• **Exercise description**:
Could you output only the lines from the one containing "AGB (31, 2165)" through the last line of the data, both included?

• **Input**:
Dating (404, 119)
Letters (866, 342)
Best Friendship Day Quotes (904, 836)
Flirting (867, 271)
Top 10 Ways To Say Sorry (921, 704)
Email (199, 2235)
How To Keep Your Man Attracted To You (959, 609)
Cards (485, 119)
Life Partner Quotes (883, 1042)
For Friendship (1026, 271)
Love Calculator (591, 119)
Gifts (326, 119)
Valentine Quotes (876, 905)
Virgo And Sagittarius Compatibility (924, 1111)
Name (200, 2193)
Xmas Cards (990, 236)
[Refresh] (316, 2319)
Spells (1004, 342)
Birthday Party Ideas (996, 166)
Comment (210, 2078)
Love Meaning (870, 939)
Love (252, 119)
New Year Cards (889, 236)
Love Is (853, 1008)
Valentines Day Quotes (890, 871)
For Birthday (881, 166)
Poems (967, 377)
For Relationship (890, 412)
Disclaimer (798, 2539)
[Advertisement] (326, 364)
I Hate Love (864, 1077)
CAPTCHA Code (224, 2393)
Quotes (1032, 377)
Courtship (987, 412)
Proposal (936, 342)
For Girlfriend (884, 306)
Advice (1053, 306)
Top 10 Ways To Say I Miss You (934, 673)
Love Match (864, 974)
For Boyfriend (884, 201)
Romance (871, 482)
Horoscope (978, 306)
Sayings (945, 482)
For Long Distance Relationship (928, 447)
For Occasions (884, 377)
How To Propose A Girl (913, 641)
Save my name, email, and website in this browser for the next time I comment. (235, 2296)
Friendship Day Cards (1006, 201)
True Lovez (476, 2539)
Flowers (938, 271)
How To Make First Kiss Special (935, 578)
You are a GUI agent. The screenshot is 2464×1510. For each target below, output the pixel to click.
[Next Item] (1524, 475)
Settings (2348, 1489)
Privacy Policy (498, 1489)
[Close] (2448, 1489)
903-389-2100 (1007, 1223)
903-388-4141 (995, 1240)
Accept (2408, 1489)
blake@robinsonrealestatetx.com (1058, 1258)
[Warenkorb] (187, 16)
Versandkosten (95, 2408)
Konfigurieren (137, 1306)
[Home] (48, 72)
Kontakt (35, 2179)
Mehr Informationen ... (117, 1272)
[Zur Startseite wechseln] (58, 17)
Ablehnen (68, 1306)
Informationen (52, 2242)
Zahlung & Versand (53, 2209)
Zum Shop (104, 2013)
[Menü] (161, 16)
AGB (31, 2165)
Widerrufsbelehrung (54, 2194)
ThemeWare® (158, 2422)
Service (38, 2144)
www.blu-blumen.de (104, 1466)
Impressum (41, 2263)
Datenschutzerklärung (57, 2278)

• **Solution to this problem**:
AGB (31, 2165)
Widerrufsbelehrung (54, 2194)
ThemeWare® (158, 2422)
Service (38, 2144)
www.blu-blumen.de (104, 1466)
Impressum (41, 2263)
Datenschutzerklärung (57, 2278)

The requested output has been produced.